» TASK DESCRIPTION: Transcribe the data below verbatim from the line with "Task: Open chart" to the line with "The width and height of the screenshot is (970, 659).". Include both of those lines.

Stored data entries
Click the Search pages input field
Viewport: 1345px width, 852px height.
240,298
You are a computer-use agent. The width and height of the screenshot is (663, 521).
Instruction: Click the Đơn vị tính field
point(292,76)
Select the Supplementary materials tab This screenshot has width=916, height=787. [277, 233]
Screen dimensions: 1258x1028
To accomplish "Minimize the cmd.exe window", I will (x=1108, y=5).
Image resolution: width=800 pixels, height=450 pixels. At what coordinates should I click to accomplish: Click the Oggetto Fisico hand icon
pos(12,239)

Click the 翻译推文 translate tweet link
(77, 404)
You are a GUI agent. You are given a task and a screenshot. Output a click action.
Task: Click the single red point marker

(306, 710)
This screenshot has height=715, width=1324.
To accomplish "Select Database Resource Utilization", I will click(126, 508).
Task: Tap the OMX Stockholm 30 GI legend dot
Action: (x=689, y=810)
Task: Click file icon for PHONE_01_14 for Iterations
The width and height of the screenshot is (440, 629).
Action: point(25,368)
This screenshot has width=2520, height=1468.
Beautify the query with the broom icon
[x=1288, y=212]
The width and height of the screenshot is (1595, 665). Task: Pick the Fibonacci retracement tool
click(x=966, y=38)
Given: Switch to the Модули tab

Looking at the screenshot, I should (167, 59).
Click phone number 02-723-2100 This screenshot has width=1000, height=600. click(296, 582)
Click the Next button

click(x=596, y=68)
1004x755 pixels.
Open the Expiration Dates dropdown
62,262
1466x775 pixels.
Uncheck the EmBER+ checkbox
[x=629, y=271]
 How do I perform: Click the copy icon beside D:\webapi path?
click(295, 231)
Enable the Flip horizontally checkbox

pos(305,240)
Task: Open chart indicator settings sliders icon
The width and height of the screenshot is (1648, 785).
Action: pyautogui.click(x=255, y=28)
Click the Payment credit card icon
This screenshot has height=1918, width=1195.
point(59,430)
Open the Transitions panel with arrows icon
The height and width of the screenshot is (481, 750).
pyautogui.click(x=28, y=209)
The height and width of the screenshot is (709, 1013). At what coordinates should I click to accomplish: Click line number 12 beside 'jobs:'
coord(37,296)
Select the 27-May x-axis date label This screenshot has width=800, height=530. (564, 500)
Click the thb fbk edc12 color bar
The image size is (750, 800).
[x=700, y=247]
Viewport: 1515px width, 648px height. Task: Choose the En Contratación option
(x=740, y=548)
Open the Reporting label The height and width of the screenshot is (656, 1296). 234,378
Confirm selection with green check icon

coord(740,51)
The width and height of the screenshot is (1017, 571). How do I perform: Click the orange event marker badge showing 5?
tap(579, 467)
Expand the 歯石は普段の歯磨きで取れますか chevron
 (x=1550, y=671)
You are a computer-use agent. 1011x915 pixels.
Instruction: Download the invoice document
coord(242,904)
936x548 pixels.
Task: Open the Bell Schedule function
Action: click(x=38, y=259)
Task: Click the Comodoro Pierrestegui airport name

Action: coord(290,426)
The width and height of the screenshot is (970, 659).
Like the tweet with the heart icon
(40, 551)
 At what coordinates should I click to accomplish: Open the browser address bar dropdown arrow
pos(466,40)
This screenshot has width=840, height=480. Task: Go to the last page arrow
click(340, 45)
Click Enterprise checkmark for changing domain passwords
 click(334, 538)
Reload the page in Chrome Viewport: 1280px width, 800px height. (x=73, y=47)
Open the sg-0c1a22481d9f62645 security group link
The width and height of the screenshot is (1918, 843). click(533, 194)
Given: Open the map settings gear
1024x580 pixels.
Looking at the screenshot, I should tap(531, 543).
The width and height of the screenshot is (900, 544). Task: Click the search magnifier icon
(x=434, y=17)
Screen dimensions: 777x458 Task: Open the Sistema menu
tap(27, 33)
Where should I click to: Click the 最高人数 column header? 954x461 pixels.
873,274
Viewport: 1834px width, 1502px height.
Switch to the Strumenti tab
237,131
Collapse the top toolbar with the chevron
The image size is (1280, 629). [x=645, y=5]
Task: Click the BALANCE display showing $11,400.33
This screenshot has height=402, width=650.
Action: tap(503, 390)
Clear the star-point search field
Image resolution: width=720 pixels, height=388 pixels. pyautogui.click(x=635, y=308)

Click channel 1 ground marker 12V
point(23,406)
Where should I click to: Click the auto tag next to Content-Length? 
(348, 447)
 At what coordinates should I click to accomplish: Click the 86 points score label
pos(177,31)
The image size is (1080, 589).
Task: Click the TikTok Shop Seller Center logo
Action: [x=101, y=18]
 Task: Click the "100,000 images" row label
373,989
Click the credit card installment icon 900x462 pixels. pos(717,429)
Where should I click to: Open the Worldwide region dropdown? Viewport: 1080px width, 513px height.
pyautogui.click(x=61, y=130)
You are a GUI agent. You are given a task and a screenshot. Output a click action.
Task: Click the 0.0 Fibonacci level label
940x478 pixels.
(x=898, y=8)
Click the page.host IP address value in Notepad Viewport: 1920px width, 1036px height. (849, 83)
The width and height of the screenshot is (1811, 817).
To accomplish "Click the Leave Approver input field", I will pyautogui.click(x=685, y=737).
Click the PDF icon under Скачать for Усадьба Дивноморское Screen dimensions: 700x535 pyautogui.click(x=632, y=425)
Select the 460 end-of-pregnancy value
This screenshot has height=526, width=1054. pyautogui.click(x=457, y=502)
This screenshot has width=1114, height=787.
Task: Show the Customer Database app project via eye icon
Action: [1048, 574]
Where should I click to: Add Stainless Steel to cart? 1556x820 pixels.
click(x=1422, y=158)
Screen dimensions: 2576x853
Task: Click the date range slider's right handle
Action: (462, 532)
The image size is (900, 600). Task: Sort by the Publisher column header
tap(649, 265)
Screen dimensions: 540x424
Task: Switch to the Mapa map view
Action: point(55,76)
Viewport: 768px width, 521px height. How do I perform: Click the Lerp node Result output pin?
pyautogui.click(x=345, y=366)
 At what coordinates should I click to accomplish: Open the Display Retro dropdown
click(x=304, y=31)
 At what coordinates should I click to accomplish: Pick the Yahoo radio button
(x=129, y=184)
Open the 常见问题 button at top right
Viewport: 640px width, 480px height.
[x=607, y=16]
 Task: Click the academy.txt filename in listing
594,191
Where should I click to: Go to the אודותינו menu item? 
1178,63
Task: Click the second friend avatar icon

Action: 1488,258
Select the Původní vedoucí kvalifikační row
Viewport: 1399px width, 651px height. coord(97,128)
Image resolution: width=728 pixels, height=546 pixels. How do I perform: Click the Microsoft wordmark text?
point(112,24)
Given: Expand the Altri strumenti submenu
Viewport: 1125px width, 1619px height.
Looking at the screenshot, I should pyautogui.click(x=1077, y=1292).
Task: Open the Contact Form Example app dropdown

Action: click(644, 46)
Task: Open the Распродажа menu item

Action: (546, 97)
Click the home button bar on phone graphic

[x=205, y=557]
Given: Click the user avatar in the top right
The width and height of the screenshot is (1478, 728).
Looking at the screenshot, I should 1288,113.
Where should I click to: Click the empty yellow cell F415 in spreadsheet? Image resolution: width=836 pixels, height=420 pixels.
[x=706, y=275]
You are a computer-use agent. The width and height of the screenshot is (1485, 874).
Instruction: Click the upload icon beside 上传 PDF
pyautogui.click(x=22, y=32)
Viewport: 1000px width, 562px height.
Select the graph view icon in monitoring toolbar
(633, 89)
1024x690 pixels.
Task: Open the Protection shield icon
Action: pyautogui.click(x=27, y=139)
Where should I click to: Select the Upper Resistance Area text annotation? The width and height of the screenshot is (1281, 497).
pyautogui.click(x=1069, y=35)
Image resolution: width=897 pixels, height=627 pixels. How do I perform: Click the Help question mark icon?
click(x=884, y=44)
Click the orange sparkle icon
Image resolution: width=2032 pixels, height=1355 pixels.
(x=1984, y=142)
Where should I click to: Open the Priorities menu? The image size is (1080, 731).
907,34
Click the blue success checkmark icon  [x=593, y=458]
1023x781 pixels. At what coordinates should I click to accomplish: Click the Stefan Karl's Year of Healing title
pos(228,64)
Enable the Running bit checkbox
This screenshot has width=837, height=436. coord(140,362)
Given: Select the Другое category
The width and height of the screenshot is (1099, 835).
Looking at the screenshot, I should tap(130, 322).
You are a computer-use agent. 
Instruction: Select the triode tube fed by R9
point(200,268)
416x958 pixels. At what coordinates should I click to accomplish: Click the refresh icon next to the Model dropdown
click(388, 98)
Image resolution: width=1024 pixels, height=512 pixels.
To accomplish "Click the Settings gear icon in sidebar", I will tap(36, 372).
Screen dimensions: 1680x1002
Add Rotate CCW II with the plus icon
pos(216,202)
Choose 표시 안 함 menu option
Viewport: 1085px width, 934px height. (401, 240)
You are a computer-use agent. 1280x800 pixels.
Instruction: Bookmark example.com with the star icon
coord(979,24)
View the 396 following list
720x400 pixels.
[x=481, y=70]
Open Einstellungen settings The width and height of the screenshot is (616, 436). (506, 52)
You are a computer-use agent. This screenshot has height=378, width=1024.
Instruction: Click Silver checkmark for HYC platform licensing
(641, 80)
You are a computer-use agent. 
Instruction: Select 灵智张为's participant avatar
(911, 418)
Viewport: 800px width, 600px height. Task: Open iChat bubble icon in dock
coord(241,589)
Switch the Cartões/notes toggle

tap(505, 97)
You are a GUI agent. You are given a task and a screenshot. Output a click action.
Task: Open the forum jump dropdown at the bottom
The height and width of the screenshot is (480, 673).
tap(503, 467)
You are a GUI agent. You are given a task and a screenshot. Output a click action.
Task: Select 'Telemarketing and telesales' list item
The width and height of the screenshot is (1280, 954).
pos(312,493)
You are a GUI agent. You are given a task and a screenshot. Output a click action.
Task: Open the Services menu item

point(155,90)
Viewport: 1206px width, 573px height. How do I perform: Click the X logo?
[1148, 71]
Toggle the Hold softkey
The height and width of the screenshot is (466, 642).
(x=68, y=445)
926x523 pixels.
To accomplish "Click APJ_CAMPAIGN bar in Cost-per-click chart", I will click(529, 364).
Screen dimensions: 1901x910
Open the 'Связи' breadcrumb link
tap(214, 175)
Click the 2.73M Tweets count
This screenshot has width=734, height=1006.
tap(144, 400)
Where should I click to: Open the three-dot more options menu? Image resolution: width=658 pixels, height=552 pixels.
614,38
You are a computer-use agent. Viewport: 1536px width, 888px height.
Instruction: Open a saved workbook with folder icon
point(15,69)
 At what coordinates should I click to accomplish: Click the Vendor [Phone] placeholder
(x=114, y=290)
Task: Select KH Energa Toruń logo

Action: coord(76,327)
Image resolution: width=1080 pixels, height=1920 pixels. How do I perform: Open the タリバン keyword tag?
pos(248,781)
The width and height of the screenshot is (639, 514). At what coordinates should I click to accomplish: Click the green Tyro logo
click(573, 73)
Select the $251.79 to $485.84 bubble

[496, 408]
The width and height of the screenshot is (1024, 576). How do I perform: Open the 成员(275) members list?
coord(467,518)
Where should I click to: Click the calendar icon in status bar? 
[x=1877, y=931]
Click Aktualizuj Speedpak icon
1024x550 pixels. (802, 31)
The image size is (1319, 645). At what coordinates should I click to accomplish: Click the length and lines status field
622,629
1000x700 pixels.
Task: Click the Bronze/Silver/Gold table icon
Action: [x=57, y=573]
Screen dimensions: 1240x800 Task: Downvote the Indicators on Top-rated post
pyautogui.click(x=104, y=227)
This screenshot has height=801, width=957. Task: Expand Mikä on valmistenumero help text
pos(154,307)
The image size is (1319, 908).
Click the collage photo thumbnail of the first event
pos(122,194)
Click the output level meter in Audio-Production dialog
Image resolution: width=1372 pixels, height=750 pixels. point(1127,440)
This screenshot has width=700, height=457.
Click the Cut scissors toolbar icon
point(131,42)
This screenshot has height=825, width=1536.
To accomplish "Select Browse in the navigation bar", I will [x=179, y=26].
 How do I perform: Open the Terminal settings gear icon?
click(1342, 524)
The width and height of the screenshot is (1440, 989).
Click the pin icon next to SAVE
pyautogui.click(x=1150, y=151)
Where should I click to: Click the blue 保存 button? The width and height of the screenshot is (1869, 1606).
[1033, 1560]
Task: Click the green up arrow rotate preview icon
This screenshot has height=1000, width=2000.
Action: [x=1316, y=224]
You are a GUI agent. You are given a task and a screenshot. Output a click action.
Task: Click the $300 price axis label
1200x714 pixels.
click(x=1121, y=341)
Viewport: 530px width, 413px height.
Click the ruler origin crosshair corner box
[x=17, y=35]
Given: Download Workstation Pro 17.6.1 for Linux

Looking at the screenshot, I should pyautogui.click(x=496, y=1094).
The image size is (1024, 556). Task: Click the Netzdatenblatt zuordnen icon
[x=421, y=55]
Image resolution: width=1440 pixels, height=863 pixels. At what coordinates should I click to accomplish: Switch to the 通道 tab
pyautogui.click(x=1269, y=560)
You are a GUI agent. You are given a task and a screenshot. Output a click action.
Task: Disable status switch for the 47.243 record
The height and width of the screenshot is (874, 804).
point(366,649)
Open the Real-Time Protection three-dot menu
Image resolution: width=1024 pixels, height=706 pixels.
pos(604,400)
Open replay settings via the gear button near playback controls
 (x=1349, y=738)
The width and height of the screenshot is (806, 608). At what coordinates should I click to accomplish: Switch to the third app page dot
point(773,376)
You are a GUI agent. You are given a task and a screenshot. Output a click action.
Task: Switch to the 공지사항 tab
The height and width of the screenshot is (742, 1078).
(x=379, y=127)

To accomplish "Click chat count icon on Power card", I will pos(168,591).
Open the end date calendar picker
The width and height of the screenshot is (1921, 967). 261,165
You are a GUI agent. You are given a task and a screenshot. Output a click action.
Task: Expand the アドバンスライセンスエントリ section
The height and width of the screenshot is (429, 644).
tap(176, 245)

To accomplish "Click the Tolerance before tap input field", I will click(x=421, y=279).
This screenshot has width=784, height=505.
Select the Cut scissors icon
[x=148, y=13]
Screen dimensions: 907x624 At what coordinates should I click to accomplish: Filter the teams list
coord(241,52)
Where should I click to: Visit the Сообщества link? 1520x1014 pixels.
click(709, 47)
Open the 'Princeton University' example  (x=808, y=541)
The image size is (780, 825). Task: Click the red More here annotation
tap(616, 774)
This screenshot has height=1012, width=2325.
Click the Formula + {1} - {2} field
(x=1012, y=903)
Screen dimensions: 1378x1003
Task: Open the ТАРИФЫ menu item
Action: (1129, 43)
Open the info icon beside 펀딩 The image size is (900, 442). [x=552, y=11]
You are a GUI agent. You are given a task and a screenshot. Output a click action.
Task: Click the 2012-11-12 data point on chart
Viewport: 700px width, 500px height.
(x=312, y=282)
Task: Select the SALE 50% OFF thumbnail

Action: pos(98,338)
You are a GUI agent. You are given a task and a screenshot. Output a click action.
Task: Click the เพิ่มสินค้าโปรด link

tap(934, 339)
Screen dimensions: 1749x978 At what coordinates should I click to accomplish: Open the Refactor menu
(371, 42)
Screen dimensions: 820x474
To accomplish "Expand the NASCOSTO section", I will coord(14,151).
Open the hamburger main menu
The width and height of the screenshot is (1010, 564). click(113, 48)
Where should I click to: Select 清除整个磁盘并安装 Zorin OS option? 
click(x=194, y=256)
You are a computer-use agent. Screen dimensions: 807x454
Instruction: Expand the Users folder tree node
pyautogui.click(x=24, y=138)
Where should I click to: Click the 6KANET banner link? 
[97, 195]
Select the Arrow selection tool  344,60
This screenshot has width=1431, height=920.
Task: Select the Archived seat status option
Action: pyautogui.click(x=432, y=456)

» EXERCISE SOLUTION:
Task: Open chart indicator settings sliders icon
The width and height of the screenshot is (1648, 785).
Action: pyautogui.click(x=255, y=28)
Click the Payment credit card icon
This screenshot has height=1918, width=1195.
point(59,430)
Open the Transitions panel with arrows icon
The height and width of the screenshot is (481, 750).
pyautogui.click(x=28, y=209)
The height and width of the screenshot is (709, 1013). At what coordinates should I click to accomplish: Click line number 12 beside 'jobs:'
coord(37,296)
Select the 27-May x-axis date label This screenshot has width=800, height=530. (564, 500)
Click the thb fbk edc12 color bar
The image size is (750, 800).
[x=700, y=247]
Viewport: 1515px width, 648px height. Task: Choose the En Contratación option
(x=740, y=548)
Open the Reporting label The height and width of the screenshot is (656, 1296). 234,378
Confirm selection with green check icon

coord(740,51)
The width and height of the screenshot is (1017, 571). How do I perform: Click the orange event marker badge showing 5?
tap(579, 467)
Expand the 歯石は普段の歯磨きで取れますか chevron
 (x=1550, y=671)
You are a computer-use agent. 1011x915 pixels.
Instruction: Download the invoice document
coord(242,904)
936x548 pixels.
Task: Open the Bell Schedule function
Action: click(x=38, y=259)
Task: Click the Comodoro Pierrestegui airport name

Action: coord(290,426)
The width and height of the screenshot is (970, 659).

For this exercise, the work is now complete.